In the fight for the Senate, Republicans are either going with option two or keeping quiet. Post Politics reached out in recent days to the campaigns of leading GOP candidates in a dozen races that are likely to decide which party will control the chamber in 2015. Some were silent, while others said they disagree with Palin. None endorsed her position.

The question ensnared Iowa state Sen. Joni Ernst when a video surfaced last week of her appearing open in January to the idea of impeaching Obama over his 2012 recess appointments, which the Supreme Court ruled last month overstepped his constitutional authority. She walked back her remarks in a statement.

"To be clear, I have not seen any evidence that the president should be impeached," Ernst said.

Here is where other Republicans stand. We've divided them into three categories: those who clearly oppose impeachment; those who offered statements appearing to oppose it but whose campaigns did not clarify when pressed on the yes/no question; and those who did not respond to inquiries. We'll continue to update this rundown as more campaigns weigh in or provide more clarity.

Oppose impeachment:

-- North Carolina state House Speaker Thom Tillis: Spokesman Daniel Keylin said Tillis opposes impeaching Obama. He added in a statement, "The solution is to change Washington and that begins with North Carolina changing their senator. Thom's focus in Washington will be getting our economy back on track, repealing and replacing Obamacare with market-based reforms, and putting a stop to President Obama's out-of-control spending."

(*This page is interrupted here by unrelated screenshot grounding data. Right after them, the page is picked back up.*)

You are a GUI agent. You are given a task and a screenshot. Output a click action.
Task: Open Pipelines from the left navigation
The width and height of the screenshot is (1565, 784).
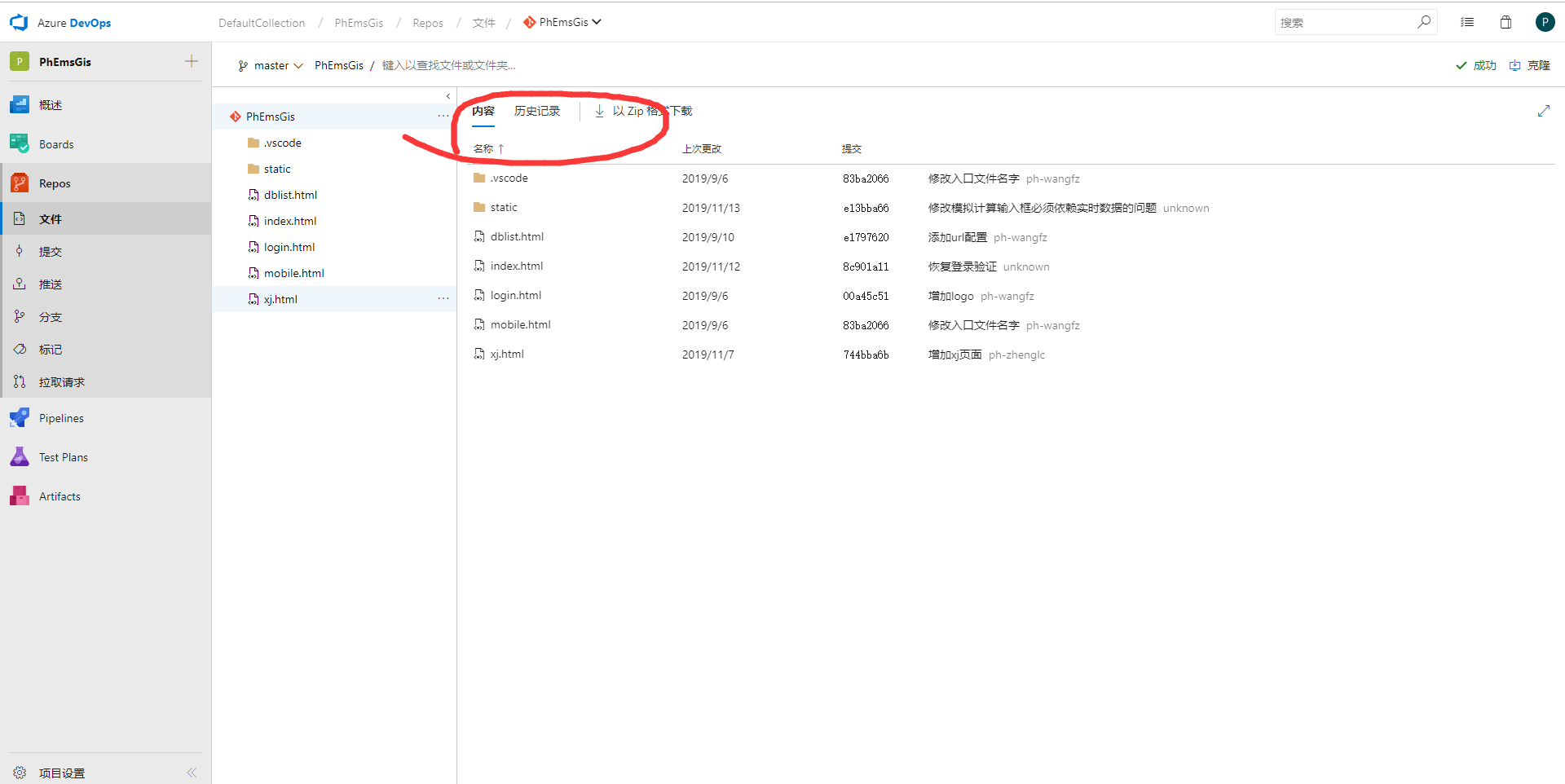(x=61, y=418)

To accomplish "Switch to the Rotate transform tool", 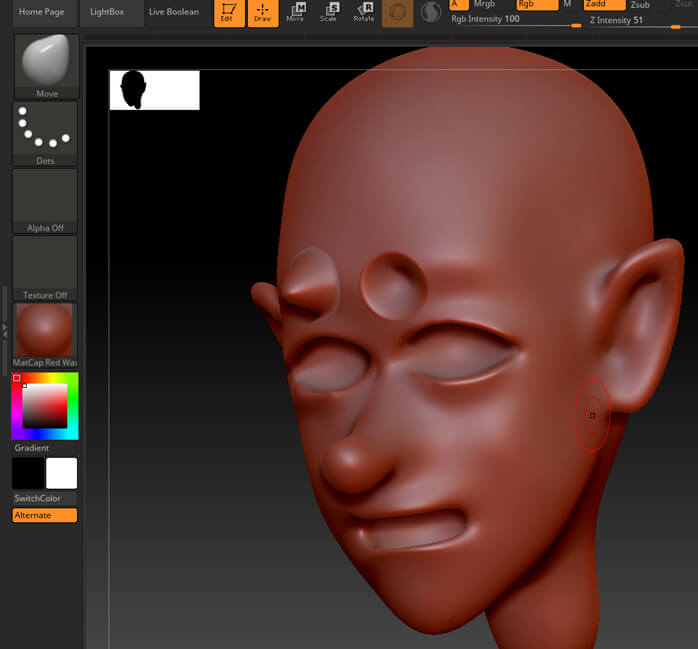I will (x=363, y=13).
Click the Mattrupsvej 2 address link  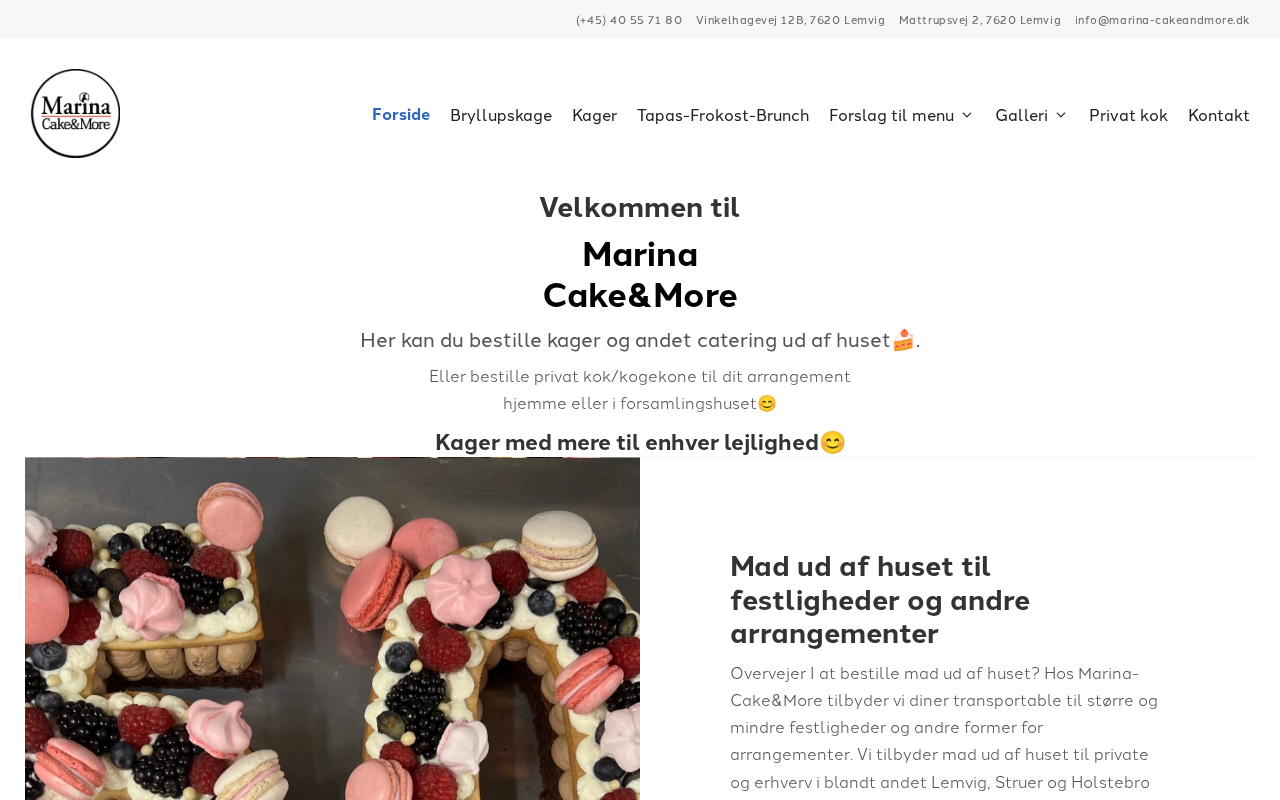[x=980, y=20]
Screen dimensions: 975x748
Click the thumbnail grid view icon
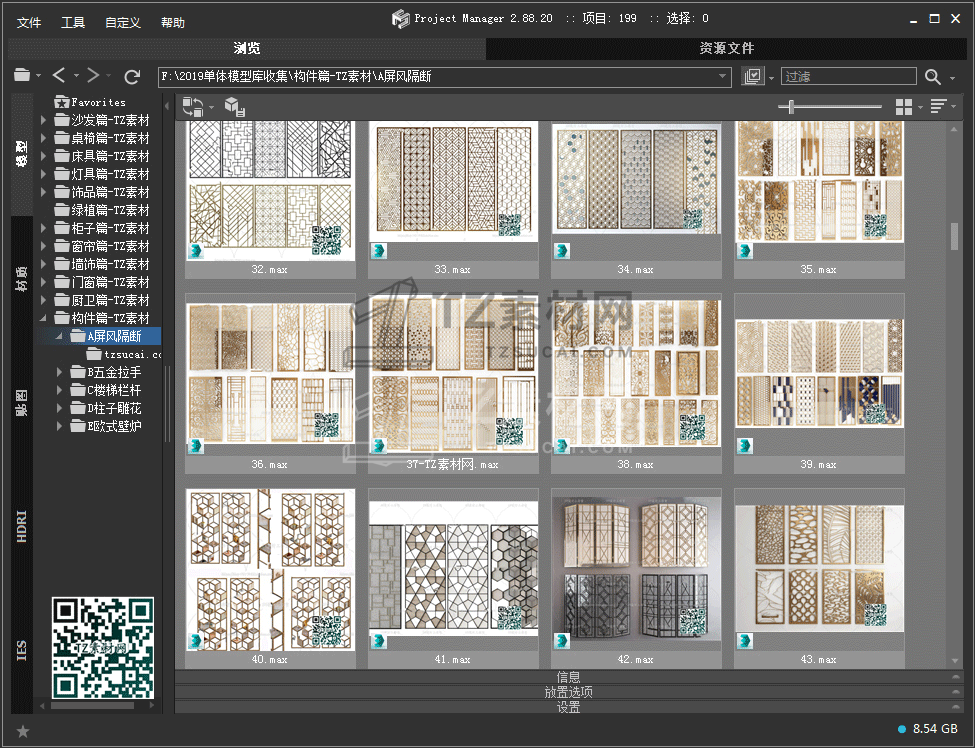click(x=904, y=107)

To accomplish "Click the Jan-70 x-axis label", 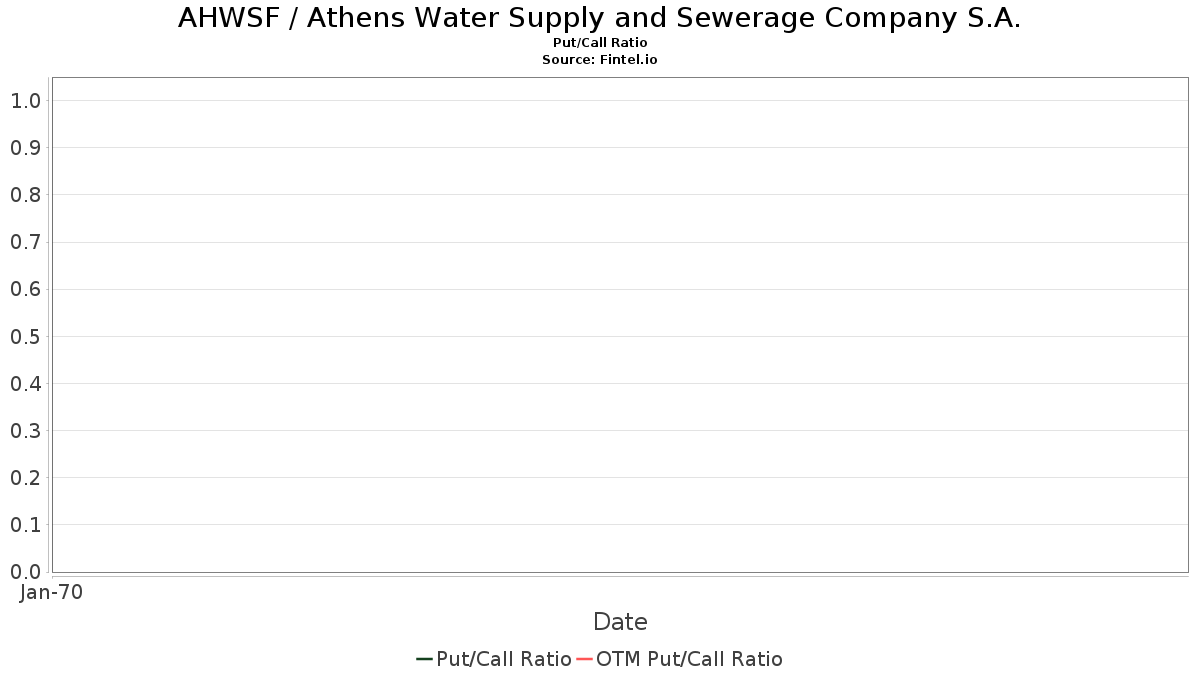I will 51,592.
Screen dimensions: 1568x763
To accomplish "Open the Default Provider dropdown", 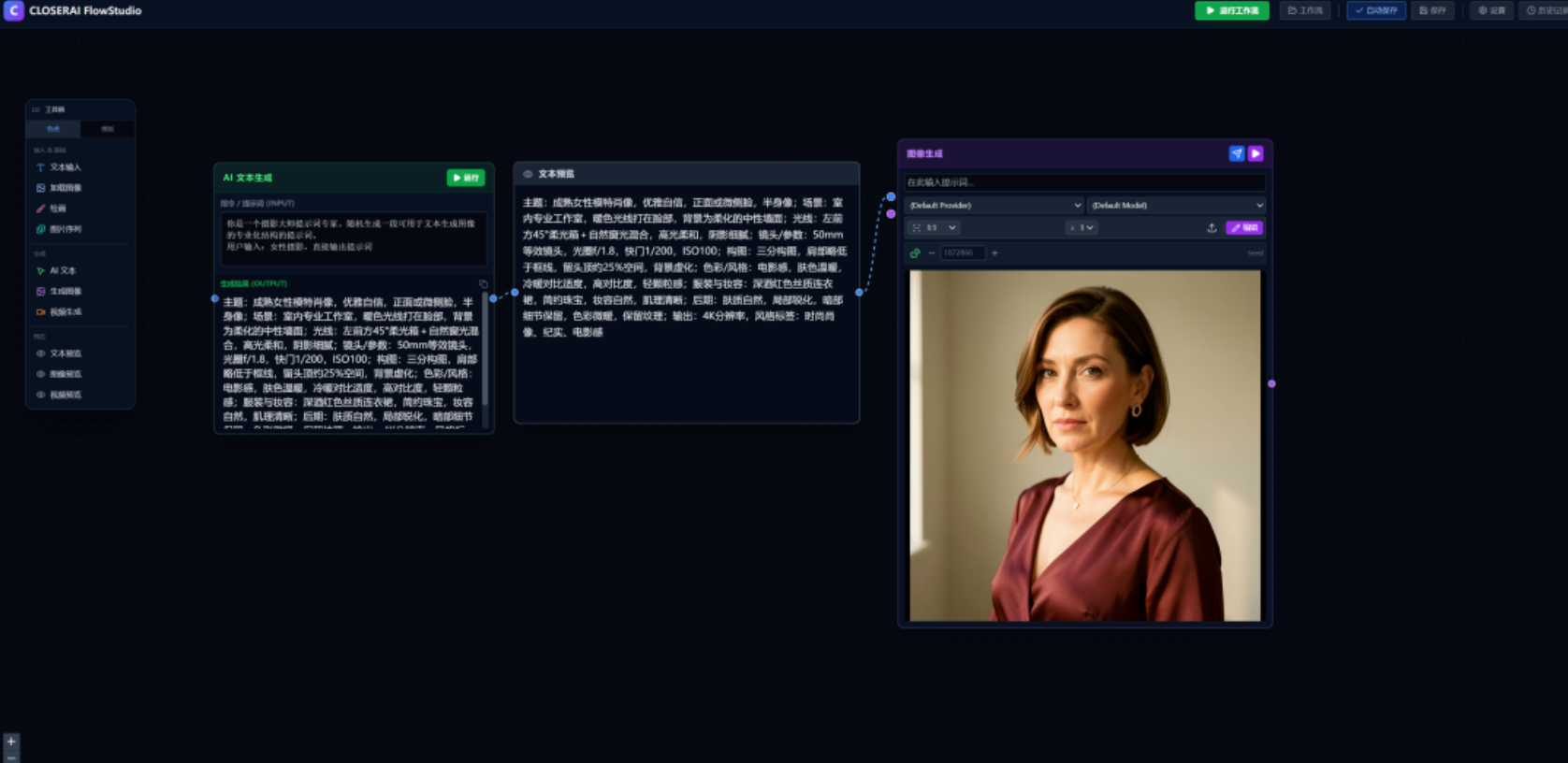I will tap(995, 206).
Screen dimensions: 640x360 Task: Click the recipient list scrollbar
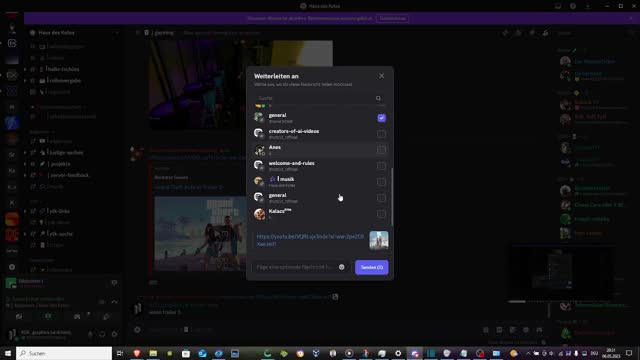tap(392, 197)
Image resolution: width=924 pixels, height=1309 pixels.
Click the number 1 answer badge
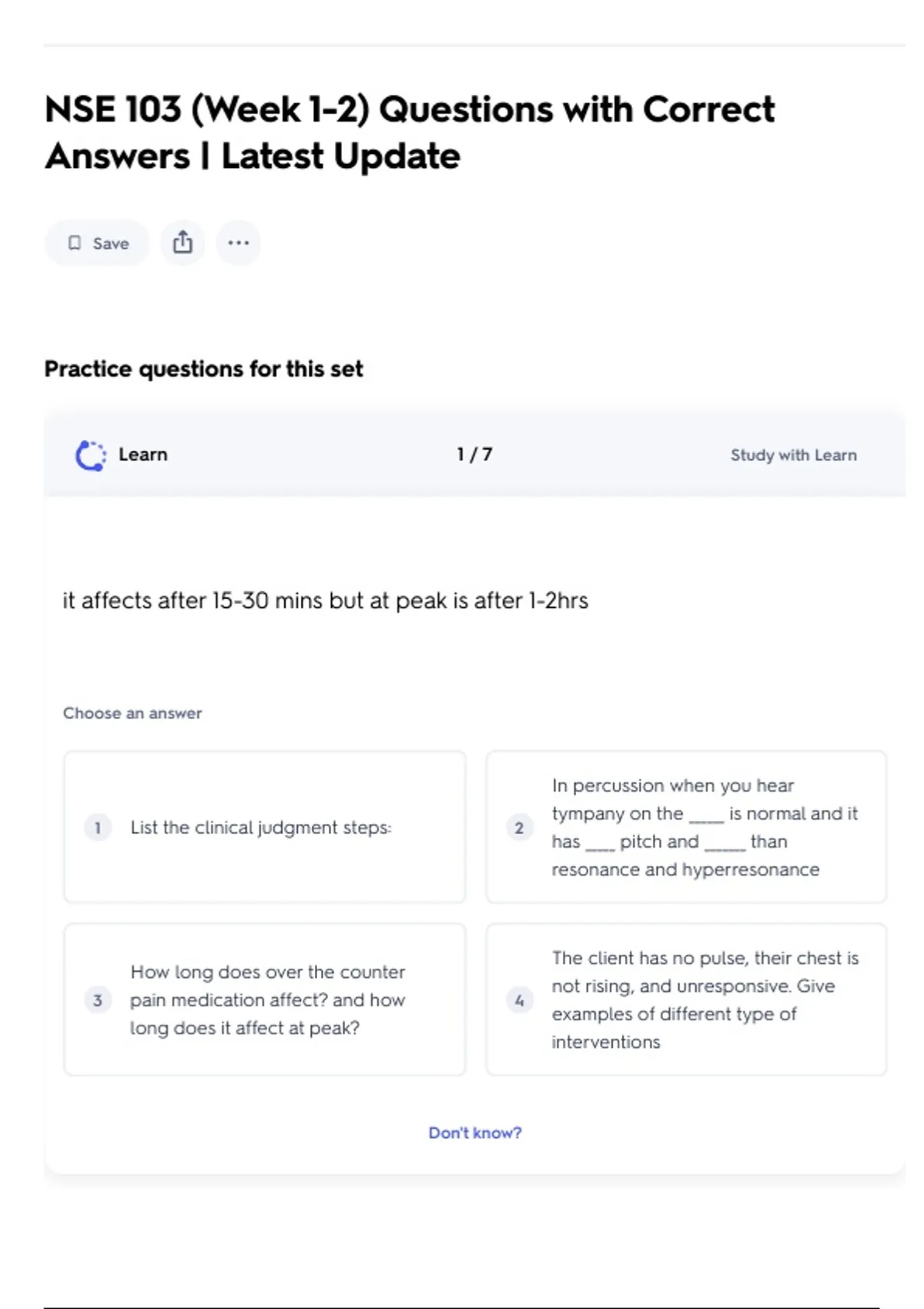[98, 828]
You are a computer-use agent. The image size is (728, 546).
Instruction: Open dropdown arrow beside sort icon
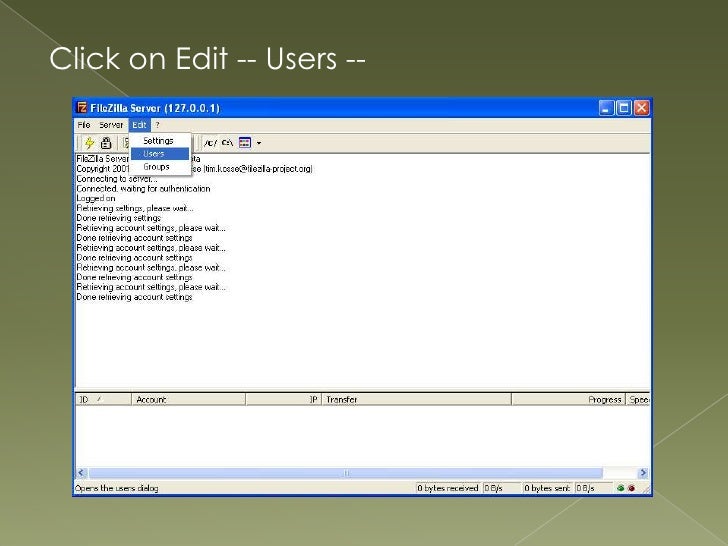pos(258,142)
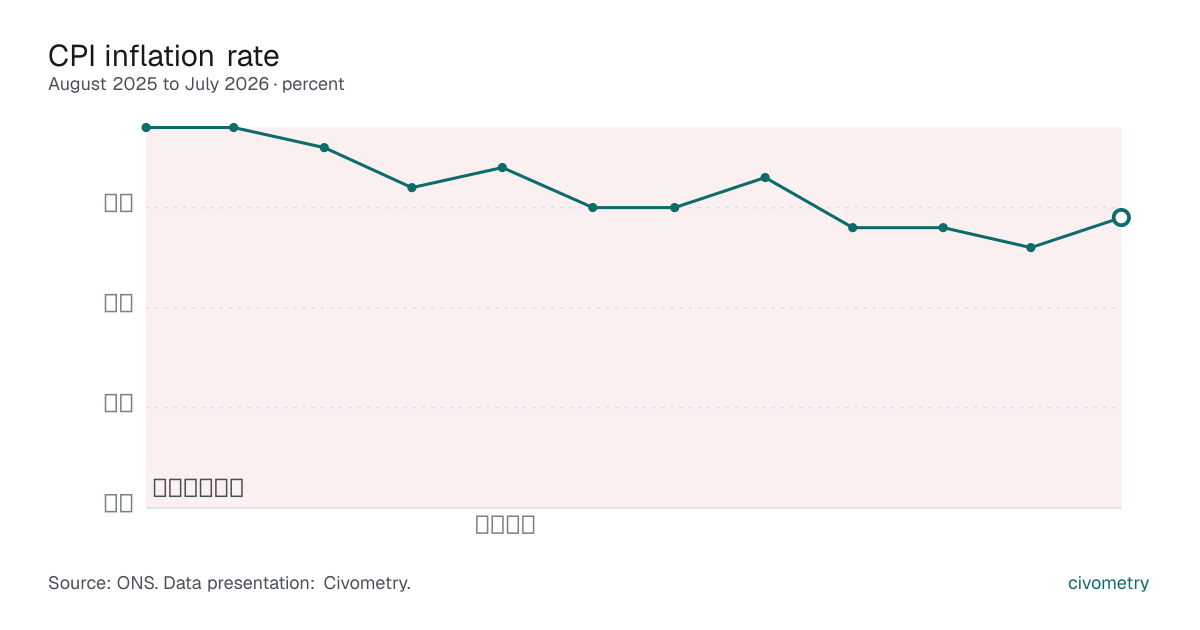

-- Rep. Shelley Moore Capito (W.Va.): "Shelley believes we should really be addressing the serious problems facing Americans today -- the economy, jobs and the War on Coal," spokeswoman Amy Graham, who confirmed that the congresswoman opposes impeachment, said in an e-mail.

-- Georgia businessman David Perdue: "The best way to rein in the overreaching Obama administration is for Republicans to take back the Senate and for Congress to restore the balance of power in our federal government," spokesman Derrick Dickey said in an e-mail. Dickey confirmed that Perdue opposes impeaching Obama.

-- Rep. Cory Gardner (Colo.): Spokesman Alex Siciliano said Gardner opposes impeachment.

Appears to oppose it but no confirmation:
-- Former South Dakota governor Mike Rounds: "I understand the frustration that people have with our president," Rounds said in a statement. "He misled the American people about his health-care law, and he is leading this country in the wrong direction. I'm focused on winning  in November and bringing South Dakota common sense to the United States Senate,  so we can not only stop the damage they are doing to our country, but reverse it."

-- Former Michigan secretary of state Terri Lynn Land: "President Obama and Congressman [Gary] Peters have held back Michigan's economy, and Terri Lynn Land believes the best way to address their failures is to elect new leadership to the United States Senate that will enact policies that put Michigan first," spokeswoman Heather Swift said in an e-mail.

No response:

Rep. Steve Daines (Mont.)
Rep. Bill Cassidy (La.)
Senate Minority Leader Mitch McConnell (Ky.)
Rep. Tom Cotton (Ark.)
Former Alaska attorney general Dan Sullivan
Rep. Jack Kingston (Ga.)

Sean Sullivan has covered national politics for The Washington Post since 2012.